RECORDS Block Start

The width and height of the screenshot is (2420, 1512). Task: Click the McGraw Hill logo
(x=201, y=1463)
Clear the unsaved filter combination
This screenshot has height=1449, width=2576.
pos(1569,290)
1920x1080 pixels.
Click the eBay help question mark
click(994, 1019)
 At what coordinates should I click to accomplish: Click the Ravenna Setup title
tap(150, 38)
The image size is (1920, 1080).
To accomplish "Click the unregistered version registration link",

RECORDS Block End

• **WHAT YOU HAVE TO DO**:
Across the whole listing, every line must be copied exactly.

• **ANSWER SPACE**:
The width and height of the screenshot is (2420, 1512). Task: Click the McGraw Hill logo
(x=201, y=1463)
Clear the unsaved filter combination
This screenshot has height=1449, width=2576.
pos(1569,290)
1920x1080 pixels.
Click the eBay help question mark
click(994, 1019)
 At what coordinates should I click to accomplish: Click the Ravenna Setup title
tap(150, 38)
The image size is (1920, 1080).
To accomplish "Click the unregistered version registration link",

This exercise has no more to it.